Decellularized trabecular scaffolds from femoral heads were compared to commercial hydroxyapatite scaffolds. Scaffolds were pre-seeded with mesenchymal stromal cells (MSCs) and stromal vascular fraction for four weeks, then seeded with CD34⁺ BM cells from four MDS patients (MDS-EB2, MDS-EB-1, MDS-MLD, and MDS-EB-2). Samples were obtained with informed consent and ethics approval. Cultures were maintained in a “U-CUP” bioreactor under perfusion for 21 days. Analyses included flow cytometry, histology, colony-forming unit (CFU) assays, targeted sequencing, and single-cell RNA sequencing (scRNA-seq) to assess hematopoietic retention, functional output, clonal stability, and stromal composition. scRNA-seq was performed on bone scaffolds using 10x Genomics Chromium and analyzed with Seurat/Azimuth for reference annotation.

Results:

Human bone scaffolds demonstrated superior retention of viable CD34⁺ cells, including primitive CD34⁺CD38⁻ and CD34⁺CD38⁻CD45RA⁻CD90⁺ subsets as compared to hydroxyapatite (19 % vs. 2 %, p < 0.0001).

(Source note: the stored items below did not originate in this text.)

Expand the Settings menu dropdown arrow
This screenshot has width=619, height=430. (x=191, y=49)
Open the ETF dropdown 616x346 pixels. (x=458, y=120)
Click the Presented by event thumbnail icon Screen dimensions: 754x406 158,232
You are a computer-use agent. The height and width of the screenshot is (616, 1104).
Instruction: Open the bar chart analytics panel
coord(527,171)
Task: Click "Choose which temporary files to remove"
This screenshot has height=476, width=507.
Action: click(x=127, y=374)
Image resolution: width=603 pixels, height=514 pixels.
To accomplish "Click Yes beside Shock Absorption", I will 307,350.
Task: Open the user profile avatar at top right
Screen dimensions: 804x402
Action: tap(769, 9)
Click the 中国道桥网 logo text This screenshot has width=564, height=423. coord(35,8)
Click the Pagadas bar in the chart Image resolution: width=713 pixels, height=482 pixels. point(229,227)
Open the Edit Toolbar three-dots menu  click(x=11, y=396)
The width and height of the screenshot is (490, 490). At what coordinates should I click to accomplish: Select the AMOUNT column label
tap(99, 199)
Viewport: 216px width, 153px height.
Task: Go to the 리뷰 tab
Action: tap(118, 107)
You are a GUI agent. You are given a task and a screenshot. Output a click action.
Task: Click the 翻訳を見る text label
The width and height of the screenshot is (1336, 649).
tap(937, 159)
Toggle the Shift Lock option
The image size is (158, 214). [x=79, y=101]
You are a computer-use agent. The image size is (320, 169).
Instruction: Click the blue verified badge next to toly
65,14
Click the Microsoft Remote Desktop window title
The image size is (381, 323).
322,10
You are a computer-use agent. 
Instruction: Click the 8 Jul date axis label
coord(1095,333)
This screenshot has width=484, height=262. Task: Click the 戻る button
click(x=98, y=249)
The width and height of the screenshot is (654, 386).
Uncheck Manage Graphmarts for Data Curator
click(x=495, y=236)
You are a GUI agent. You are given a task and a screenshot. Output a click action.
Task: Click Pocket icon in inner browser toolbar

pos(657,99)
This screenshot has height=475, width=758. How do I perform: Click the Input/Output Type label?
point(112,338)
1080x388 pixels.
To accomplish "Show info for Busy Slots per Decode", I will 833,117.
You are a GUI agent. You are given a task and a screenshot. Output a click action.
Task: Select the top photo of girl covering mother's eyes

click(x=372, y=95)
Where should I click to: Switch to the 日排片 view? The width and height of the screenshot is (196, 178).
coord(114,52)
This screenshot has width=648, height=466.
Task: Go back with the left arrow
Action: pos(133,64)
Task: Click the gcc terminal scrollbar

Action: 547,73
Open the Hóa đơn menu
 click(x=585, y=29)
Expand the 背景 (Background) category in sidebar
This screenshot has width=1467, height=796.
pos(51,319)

CFU assays confirmed 6-fold higher total colony counts in bone scaffolds versus hydroxyapatite, and targeted sequencing after 21 days revealed stable variant allele frequencies of patient-specific, disease-defining mutations (ASXL1, TET2, TP53, EZH2 and RUNX1). Niche cells such as MSCs and pericytes remained detectable in all scaffold types. Hematoxylin and eosin staining revealed a 1.6-fold greater density of hematopoietic clusters per mm² in bone scaffolds as compared to hydroxyapatite scaffolds after 21 days of culture. scRNA-seq yielded 41,000 high-quality cells across five U-CUP cultures after quality control (87 % of raw cells retained), enabling robust characterization of stromal and hematopoietic compartments. scRNA-seq confirmed transcriptional homology between hematopoietic and stromal cell populations from the bone scaffold and native human BM. Further profiling identified four distinct stromal subtypes, including Nestin⁺NG2⁺ perivascular cells and quiescent MSC-like fibroblasts, closely resembling those found in native human BM and known to regulate long-term HSC maintenance. In line with this, flow cytometry analysis demonstrated a significant enrichment of CD146⁺ pericyte-like stromal cells in bone scaffolds compared to hydroxyapatite, supporting the hypothesis that preservation of perivascular niches contributes to the enhanced hematopoietic support observed in native bone scaffolds.

Conclusion:

Decellularized human bone scaffolds provide a robust and physiologically improved platform for ex vivo modeling of patient-specific MDS hematopoiesis. By preserving clonal architecture and recapitulating key stromal subtypes, this humanized 3D BM niche offers a powerful tool for dissecting disease-specific cell–niche interactions and enables translational applications in personalized medicine and preclinical drug testing for hematological malignancies. The enrichment of perivascular stromal cells further highlights a potential mechanistic link between niche composition and hematopoietic support, opening avenues for targeted niche engineering in future studies. This platform may be adapted to study other hematological malignancies or normal hematopoiesis, offering a human-specific alternative to current xenograft approaches.